A scalpel sharp script by Isabel Peña and Rodrigo Sorogoyen who directed the film follows Manuel López Vidal (Antonio de la Torre), a smart-mouthed cocky local politician enjoying the high-life and the largesse of certain benefactors, his personal ambitions however lay way beyond the local community.

He’s the fulcrum of a circle of friends and acquaintances who’ve all done very well as we see them noisily toasting themselves at an expensive restaurant – in a sublime introduction that has the camera almost perched on Manuel’s shoulder as walks from the street, through the kitchen to the meal - and partying on yachts.

But a leak leaves him exposed and asked to take the hit for the party at the behest of its leaders who have charged in from Madrid on a damage limitation exercise. Not a man to give up Manuel starts to plot dragging his old colleagues and others, playing them. As it becomes more complex and more issues thrust into the plot so Manuel becomes ever more desperate taking things just that little bit further each time right up to the denouement in a TV studio.

It’s a tour de force performance from de la Torre. He’s in almost every scene doing to what he can to outmanoeuvre those arrayed against him. He portrays a man virtually at the top of his game, dramatically pulled up, then pushing himself going to ever greater lengths and levels of personal and professional destruction, with ever changing motives that even right up to the end are not that clear. Are they entirely self-serving or possibly altruistic?
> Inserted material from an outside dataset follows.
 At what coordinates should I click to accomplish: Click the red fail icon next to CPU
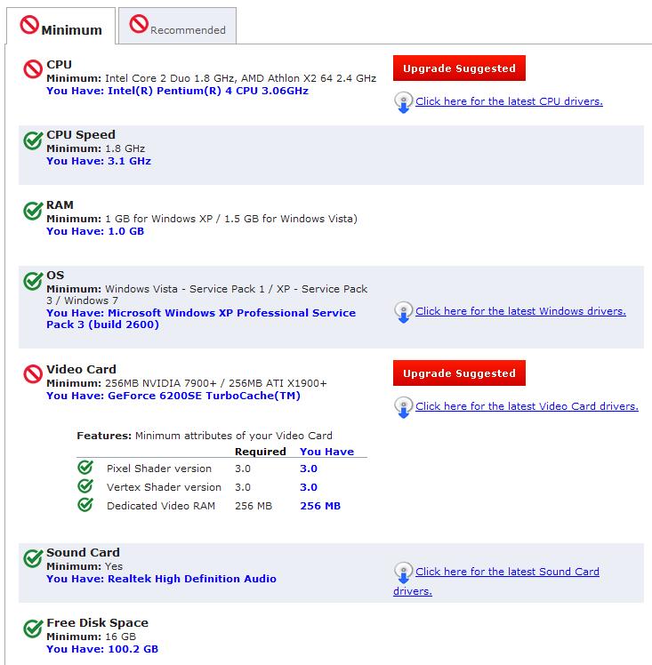(x=33, y=69)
The rest of the cast are magnificent too as they plot, conspire and talk (there’s a lot of talking) themselves in and out of situations. These are hyper sequences that are tempered by the conversations between Manuel and his family, as that starts to crumble around him too.
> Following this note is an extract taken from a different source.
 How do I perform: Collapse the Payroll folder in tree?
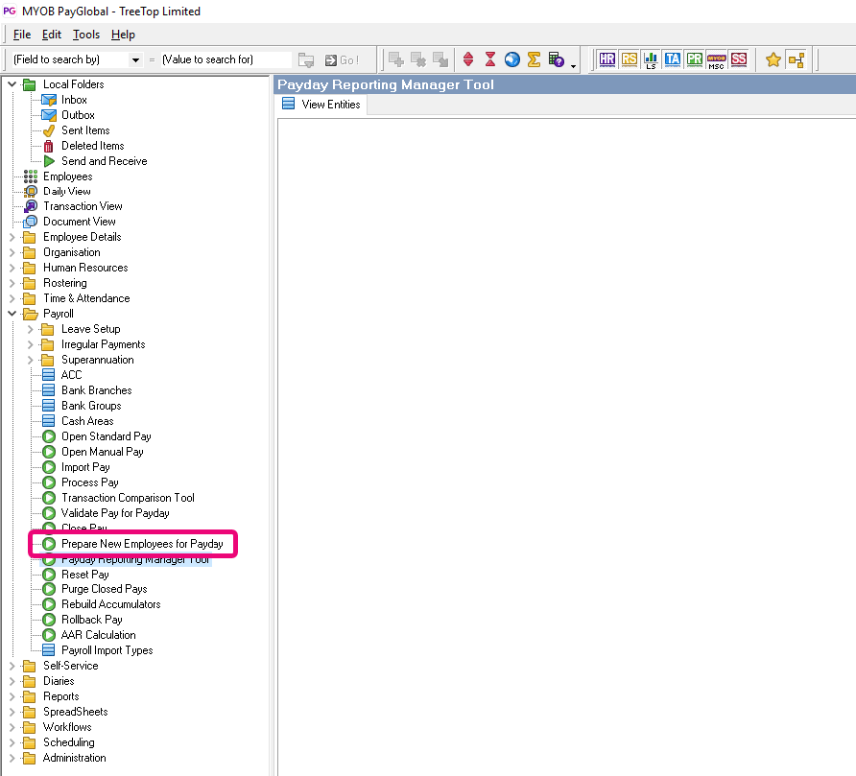coord(12,314)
On a technical level Sorogoyen with the superb camera work from Alejandro de Pablo directs a taught thriller that never sags in pace even as the plot gets denser and the characters develop. At times with the camera tracking Manuel the viewer could almost have the perspective of a first-person shooter computer game, driving us head-long into the situations. More than a word too about the soundtrack by Olivier Arson which is by turns flowing electro pulses which tighten the tension to holding full sway over the scene when required.